Ближе к завершению прохода были запечатлены сцены крайней живописности и неистовой экстравагантности: противопоставленные виды Безымянного города в его запустении и нарастающем разрушении – и странного нового царства, или рая, к которому раса прорубила себе путь сквозь толщу камня. В этих видах город и пустынная долина неизменно представали при луне: над рухнувшими стенами застыл золотой нимб, наполовину приоткрывая великолепие прежних времён, показанное художником призрачно и ускользающе. Райские сцены были почти слишком невероятны: они изображали сокрытый мир вечного дня, исполненный славных городов и эфирных холмов и долин. Под самый конец мне почудились признаки художественного спада: росписи стали менее искусными и гораздо более причудливыми, чем даже самые дикие из ранних полотен. Они словно фиксировали медленное вырождение древнего племени, сопряжённое с возрастающей ненавистью к внешнему миру, из которого их вытеснила пустыня. Формы народа – всё так же представленные в облике священных рептилий – казались постепенно иссыхающими, зато дух их, показанный парящим над руинами в лунном свете, рос соразмерно сему увяданию. Истощённые жрецы, изображённые в виде рептилий в пышных одеждах, проклинали верхний воздух и всех, кто им дышит; а одна страшная финальная сцена являла первобытного на вид человека – возможно, первопроходца древнего Ирема, Города Столпов, – растерзанного членами старшей расы. Я вспомнил, как арабы боятся Безымянного города, и преисполнился мрачной радости оттого, что далее серые стены и потолок пребывали нагими.

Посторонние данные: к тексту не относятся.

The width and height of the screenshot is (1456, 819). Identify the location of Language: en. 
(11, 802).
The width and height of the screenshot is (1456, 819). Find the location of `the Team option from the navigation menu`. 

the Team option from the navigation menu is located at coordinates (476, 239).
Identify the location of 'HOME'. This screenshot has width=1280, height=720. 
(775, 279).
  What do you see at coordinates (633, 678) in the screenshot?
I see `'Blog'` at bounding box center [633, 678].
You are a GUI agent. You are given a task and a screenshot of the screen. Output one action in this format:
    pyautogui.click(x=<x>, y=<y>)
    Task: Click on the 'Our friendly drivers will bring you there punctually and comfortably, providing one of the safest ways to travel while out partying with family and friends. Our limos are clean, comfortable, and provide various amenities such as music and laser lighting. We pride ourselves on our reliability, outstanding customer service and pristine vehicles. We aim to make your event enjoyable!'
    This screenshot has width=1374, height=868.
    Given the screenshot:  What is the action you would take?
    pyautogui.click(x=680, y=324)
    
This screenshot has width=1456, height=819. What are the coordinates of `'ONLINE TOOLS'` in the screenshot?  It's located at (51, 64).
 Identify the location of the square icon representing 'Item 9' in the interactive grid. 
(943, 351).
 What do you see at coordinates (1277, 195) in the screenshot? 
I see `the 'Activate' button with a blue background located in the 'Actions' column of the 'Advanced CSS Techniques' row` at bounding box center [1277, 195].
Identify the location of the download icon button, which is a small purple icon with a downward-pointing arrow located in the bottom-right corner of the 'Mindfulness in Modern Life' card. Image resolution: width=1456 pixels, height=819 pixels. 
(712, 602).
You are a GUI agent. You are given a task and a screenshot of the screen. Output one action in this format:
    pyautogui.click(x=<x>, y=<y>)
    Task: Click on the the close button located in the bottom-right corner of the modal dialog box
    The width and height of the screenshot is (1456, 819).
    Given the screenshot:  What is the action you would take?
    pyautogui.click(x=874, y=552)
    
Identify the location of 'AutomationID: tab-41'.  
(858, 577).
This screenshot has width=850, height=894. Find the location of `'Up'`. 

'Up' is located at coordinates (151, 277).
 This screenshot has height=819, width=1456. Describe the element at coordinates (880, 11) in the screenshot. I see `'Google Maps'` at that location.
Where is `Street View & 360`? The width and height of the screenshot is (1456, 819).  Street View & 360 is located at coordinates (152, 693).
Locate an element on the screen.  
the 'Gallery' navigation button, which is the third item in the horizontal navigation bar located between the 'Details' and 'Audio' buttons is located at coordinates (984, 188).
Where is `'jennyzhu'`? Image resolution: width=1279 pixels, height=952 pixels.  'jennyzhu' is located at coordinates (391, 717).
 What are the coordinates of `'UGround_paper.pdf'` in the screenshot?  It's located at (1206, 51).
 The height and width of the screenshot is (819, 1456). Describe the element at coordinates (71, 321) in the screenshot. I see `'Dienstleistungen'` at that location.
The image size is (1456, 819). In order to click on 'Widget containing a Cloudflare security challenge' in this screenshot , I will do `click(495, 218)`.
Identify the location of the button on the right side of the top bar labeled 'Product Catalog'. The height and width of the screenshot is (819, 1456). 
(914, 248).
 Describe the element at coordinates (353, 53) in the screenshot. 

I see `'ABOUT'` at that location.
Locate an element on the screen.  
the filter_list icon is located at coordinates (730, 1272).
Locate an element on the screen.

Пока я созерцал сию процессию настенной истории, я подполз совсем близко к завершению низкого зала и заметил массивные ворота, откуда и проистекало всё это фосфоресцирующее сияние. Подползая к ним, я вскрикнул от высшего изумления при виде того, что простерлось за ними: ибо вместо иных, более ярких залов там зияла лишь беспредельная пустота ровного света – такая, какую можно вообразить, взирая с вершины Эвереста на море солнечного тумана. Позади меня остался проход столь тесный, что я не мог выпрямиться; впереди же ждала бесконечность подземного сияния. От порога прохода в бездну нисходила голова крутой лестницы – мелкие частые ступени, подобные тем, что встречались в чёрных ходах моего спуска; но уже через несколько футов светящиеся испарения скрывали всё из виду. Распахнутая и прижатая к левой стене прохода, висела массивная бронзовая дверь невероятной толщины, украшенная фантастическими барельефами: если бы она закрылась, она навеки отгородила бы весь этот внутренний мир света от каменных сводов и туннелей. Я воззрился на ступени – и на этот раз не посмел испытать их. Я коснулся открытой бронзовой двери – и не сумел сдвинуть её с места. Тогда я распластался на каменном полу: ум мой пылал от потока безумных мыслей, которые не могла изгнать даже мёртвенная усталость.